-- What is expected --
When copying the data below, keep only the lines from the one with "Select the Rectangular Marquee tool" through the one with "Given: Click the Phone Book icon", word for word, and skip the pictures.

[Collected data]

[Start of Attachment]

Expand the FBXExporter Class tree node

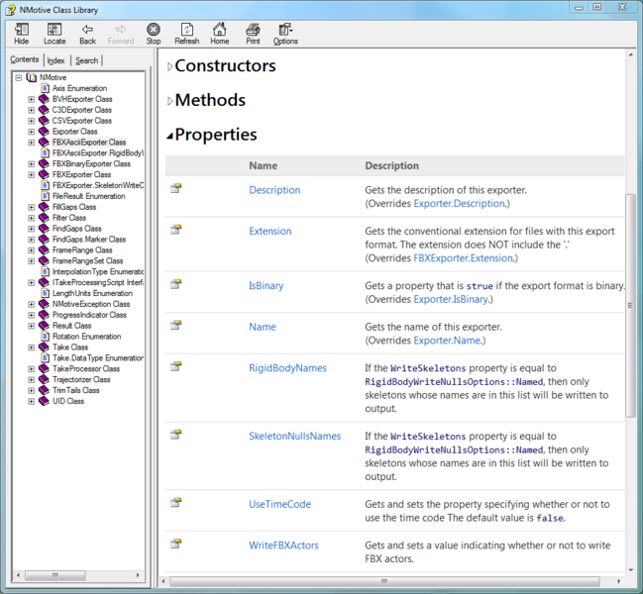point(32,174)
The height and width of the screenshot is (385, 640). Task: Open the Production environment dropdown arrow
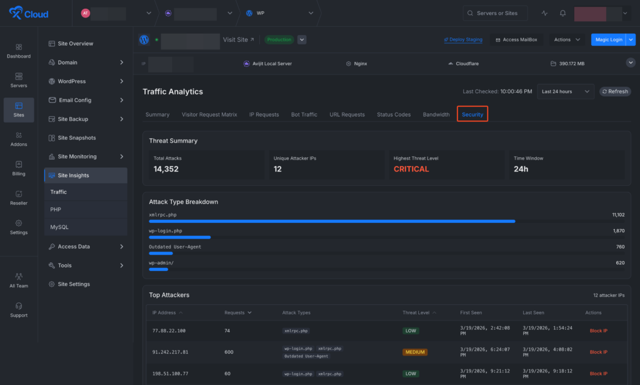tap(302, 39)
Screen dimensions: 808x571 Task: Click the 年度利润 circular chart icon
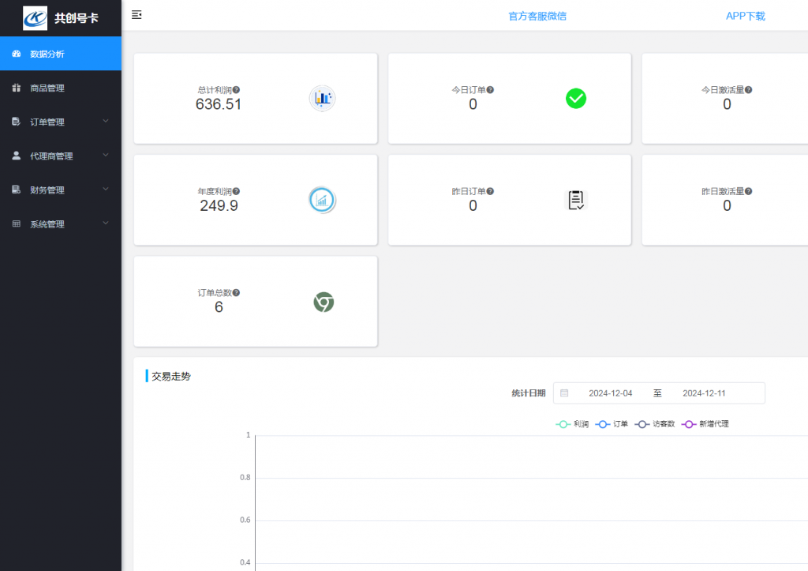(322, 200)
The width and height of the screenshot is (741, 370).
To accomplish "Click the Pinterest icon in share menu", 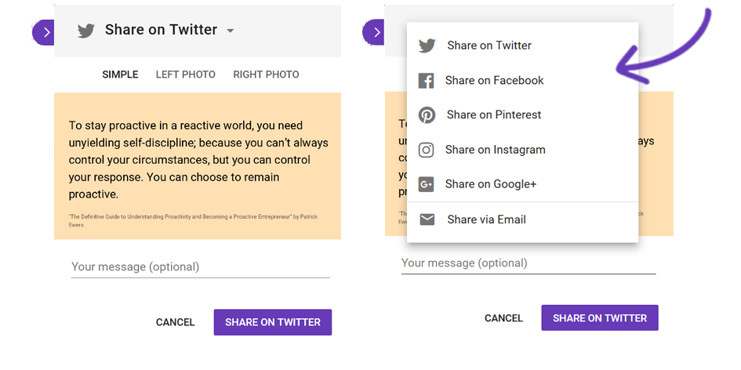I will pos(427,114).
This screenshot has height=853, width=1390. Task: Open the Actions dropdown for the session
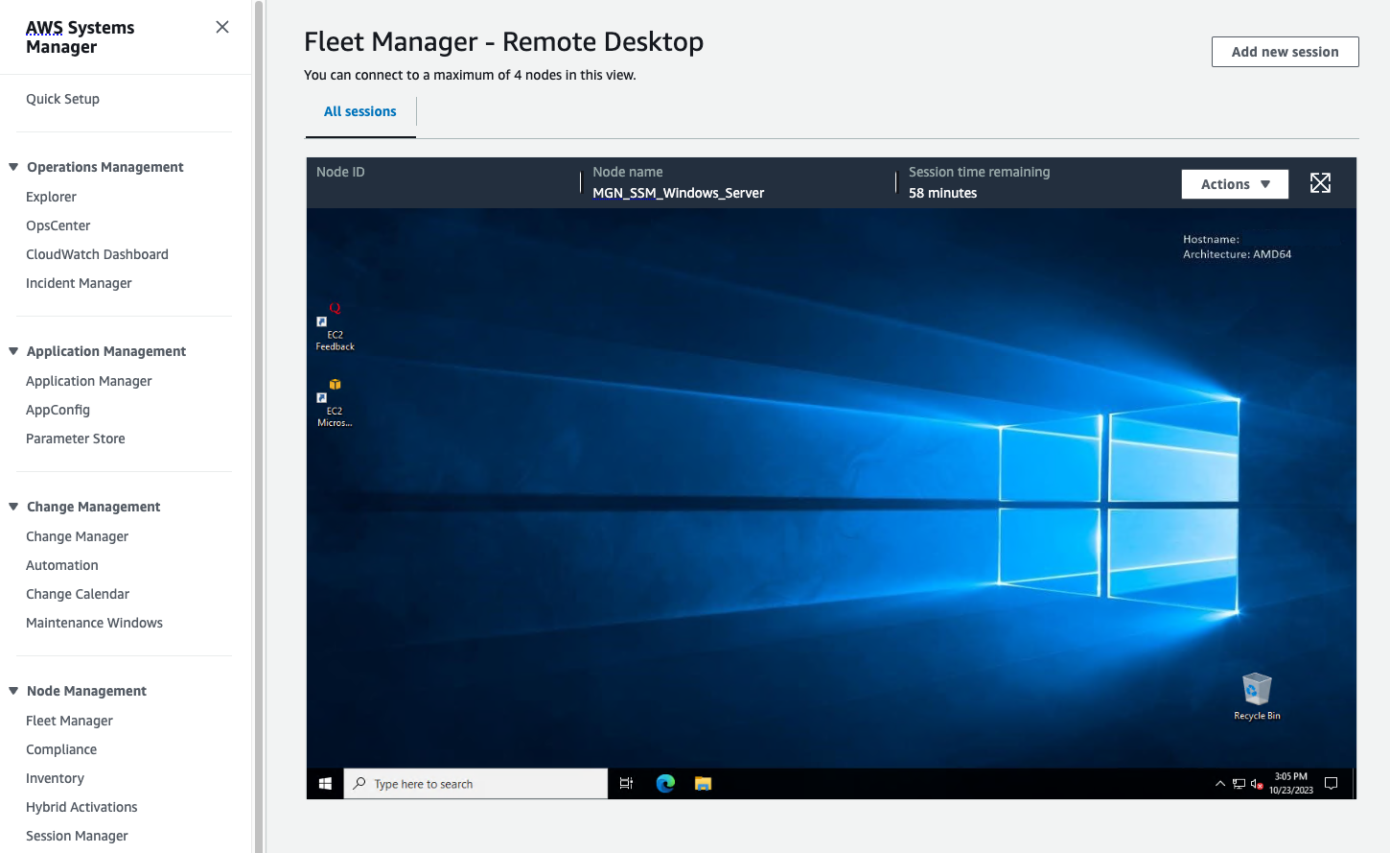[1235, 183]
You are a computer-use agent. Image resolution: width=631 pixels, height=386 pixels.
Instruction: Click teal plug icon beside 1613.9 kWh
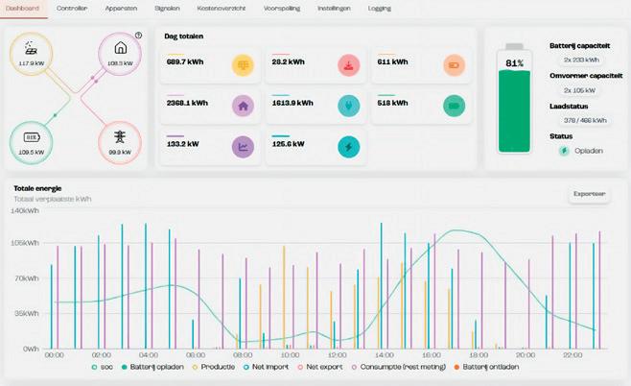click(x=348, y=106)

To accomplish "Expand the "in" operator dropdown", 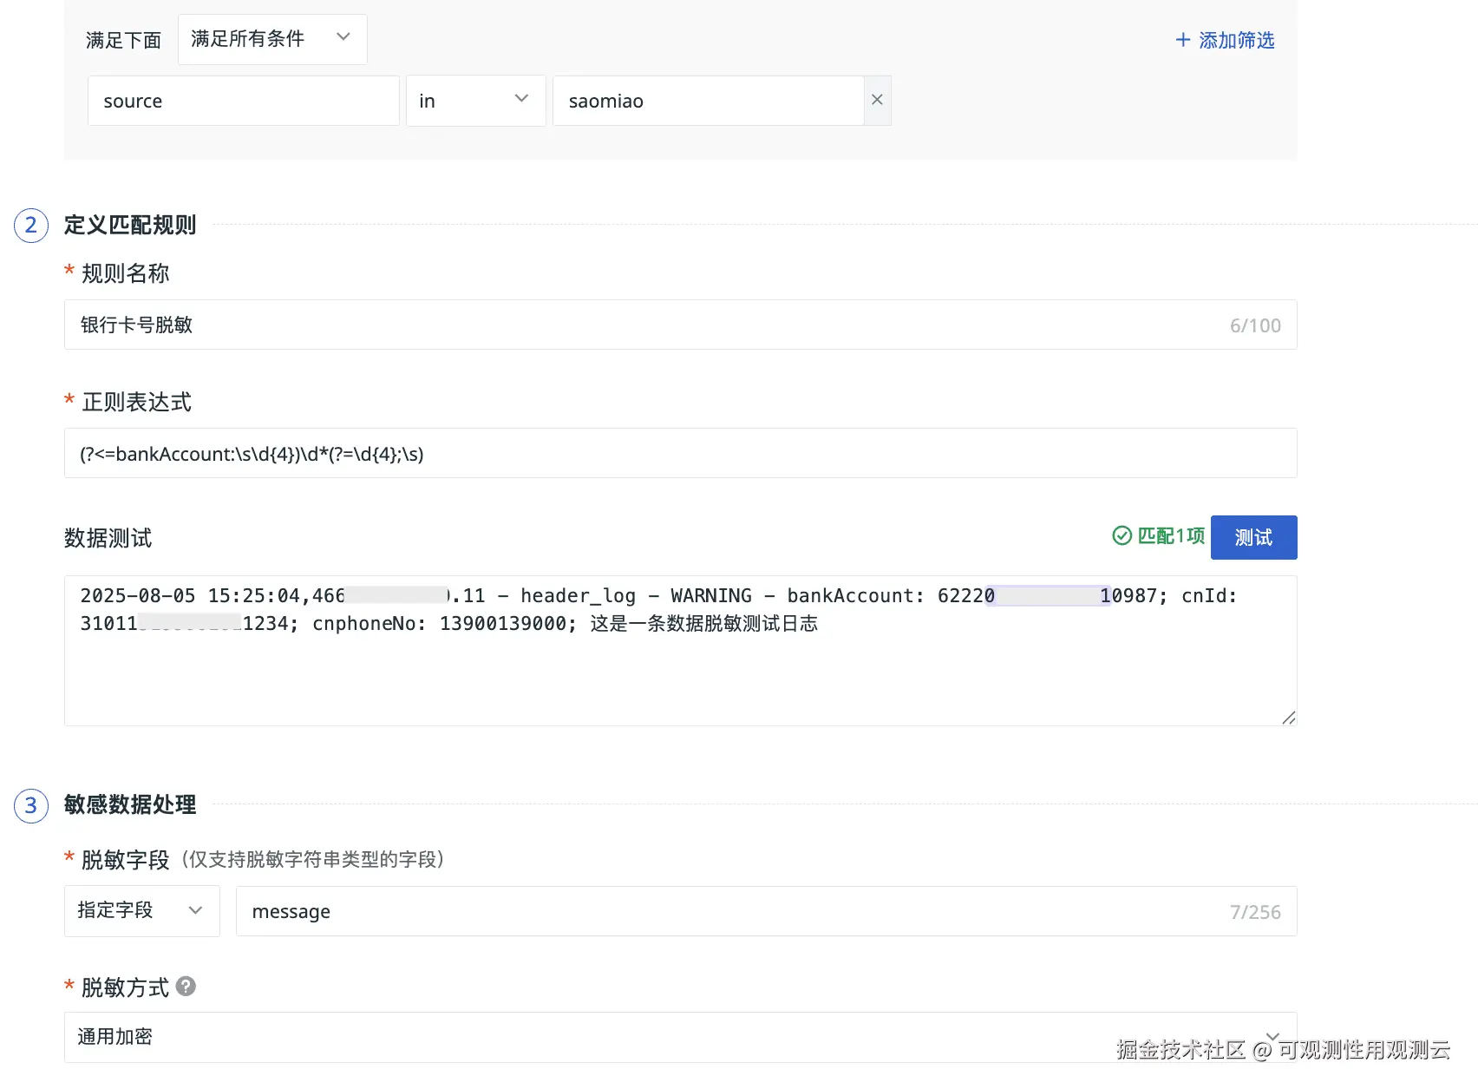I will [x=474, y=101].
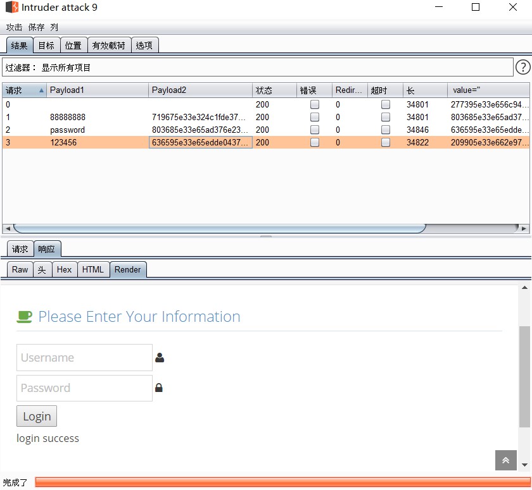The height and width of the screenshot is (490, 532).
Task: Sort by the 请求 column header arrow
Action: (x=41, y=90)
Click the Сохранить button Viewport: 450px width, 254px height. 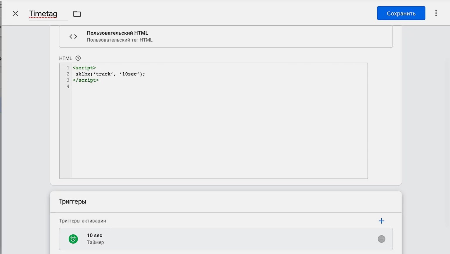pos(401,13)

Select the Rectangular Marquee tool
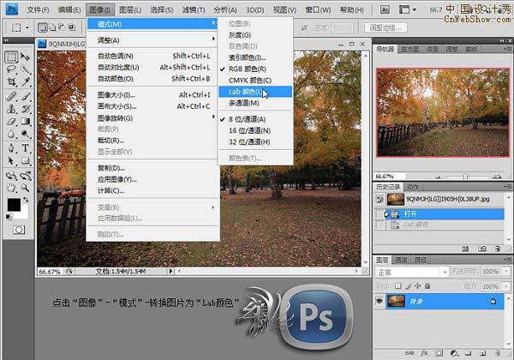(11, 57)
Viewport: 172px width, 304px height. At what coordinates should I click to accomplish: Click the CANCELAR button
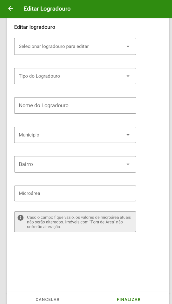pyautogui.click(x=48, y=299)
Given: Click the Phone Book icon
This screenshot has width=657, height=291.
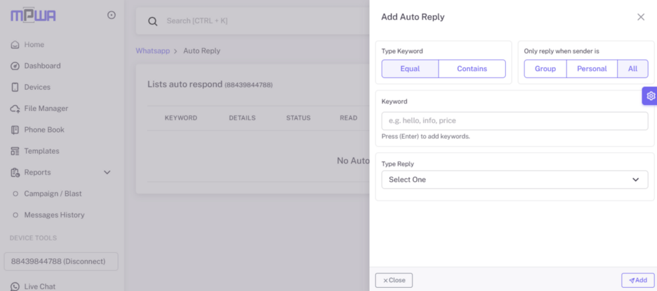Looking at the screenshot, I should coord(15,130).
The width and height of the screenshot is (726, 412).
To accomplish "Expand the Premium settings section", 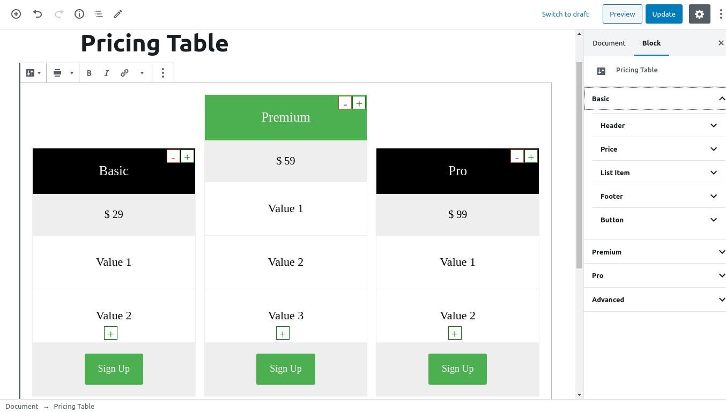I will (x=655, y=252).
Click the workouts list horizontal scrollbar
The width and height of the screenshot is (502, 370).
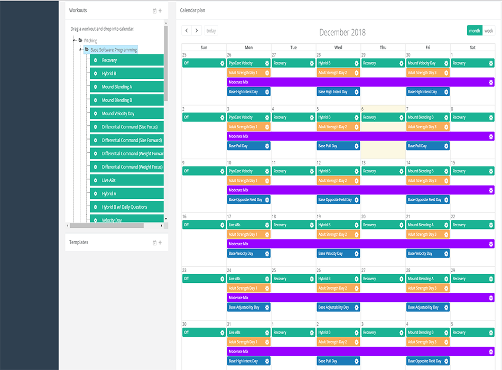(106, 225)
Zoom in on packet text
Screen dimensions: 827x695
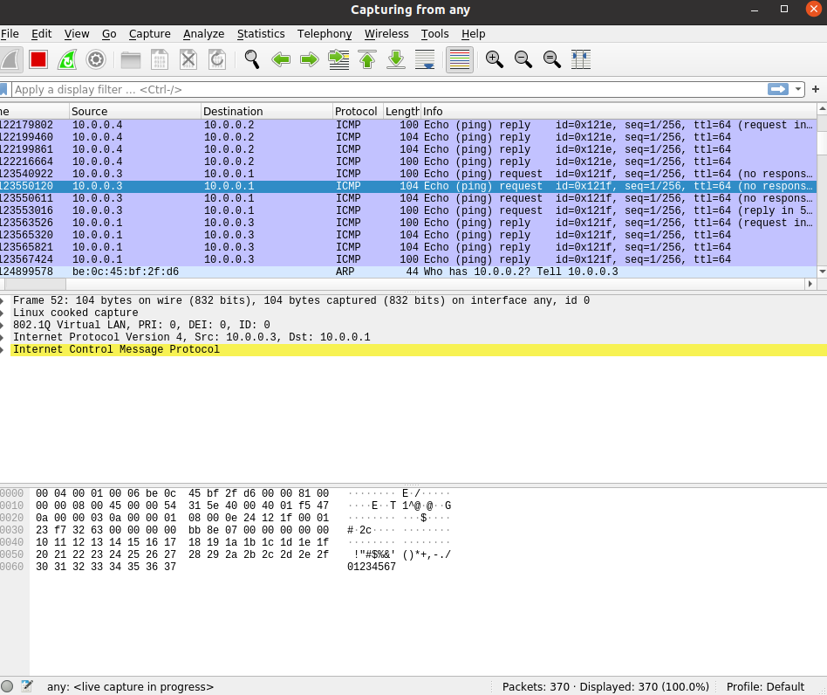pyautogui.click(x=495, y=59)
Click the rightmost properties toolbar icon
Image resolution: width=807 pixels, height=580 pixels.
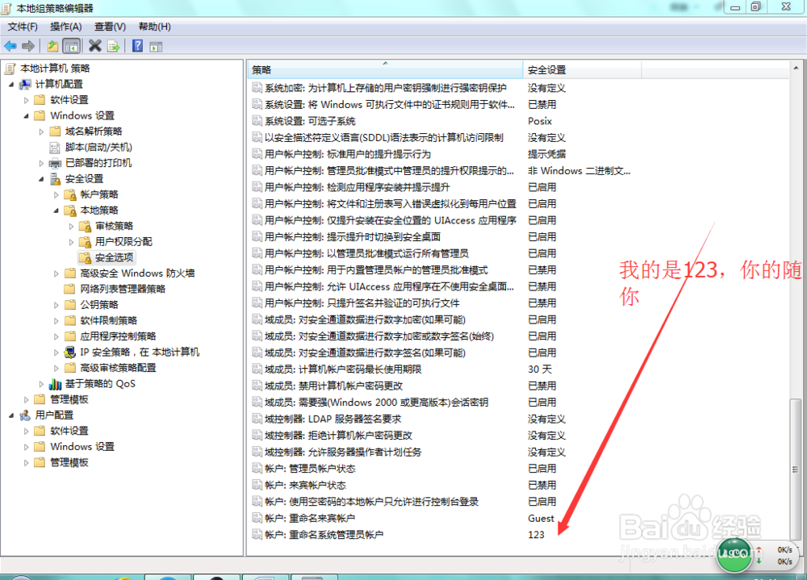[x=157, y=46]

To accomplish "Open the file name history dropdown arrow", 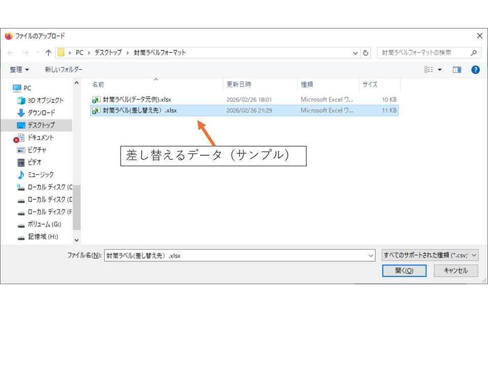I will (371, 256).
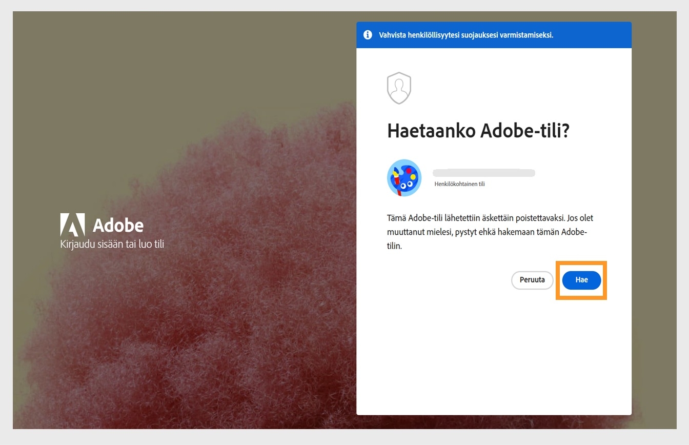Click the 'Kirjaudu sisään tai luo tili' text
Image resolution: width=689 pixels, height=445 pixels.
111,244
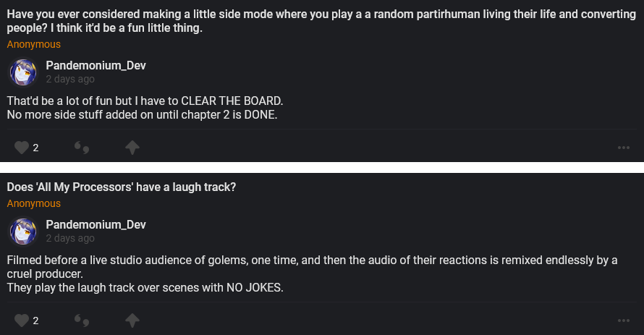
Task: Like the first answer with the heart icon
Action: 22,148
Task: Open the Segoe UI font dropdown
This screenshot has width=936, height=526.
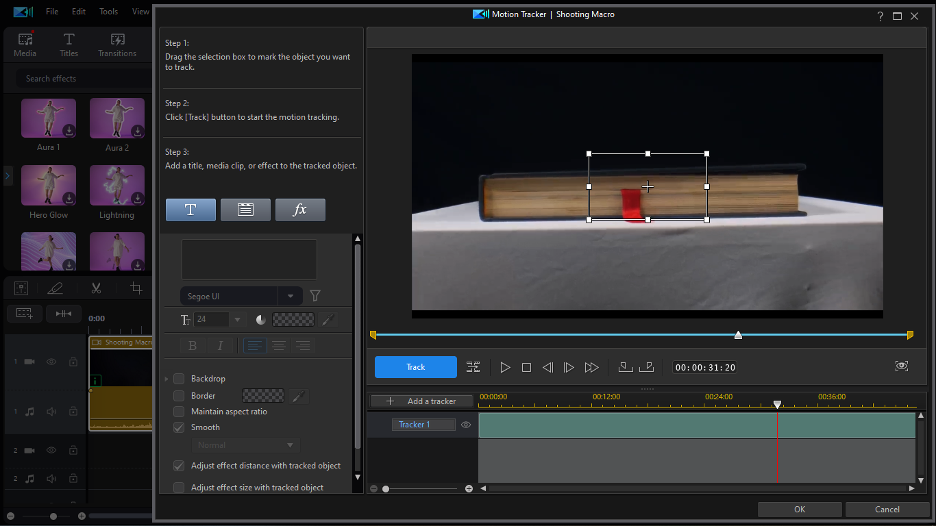Action: 291,297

[End of Attachment]

-- Your solution --
Select the Rectangular Marquee tool
(11, 57)
Viewport: 172px width, 304px height. At what coordinates should I click to accomplish: Click the CANCELAR button
pyautogui.click(x=48, y=299)
Given: Click the Phone Book icon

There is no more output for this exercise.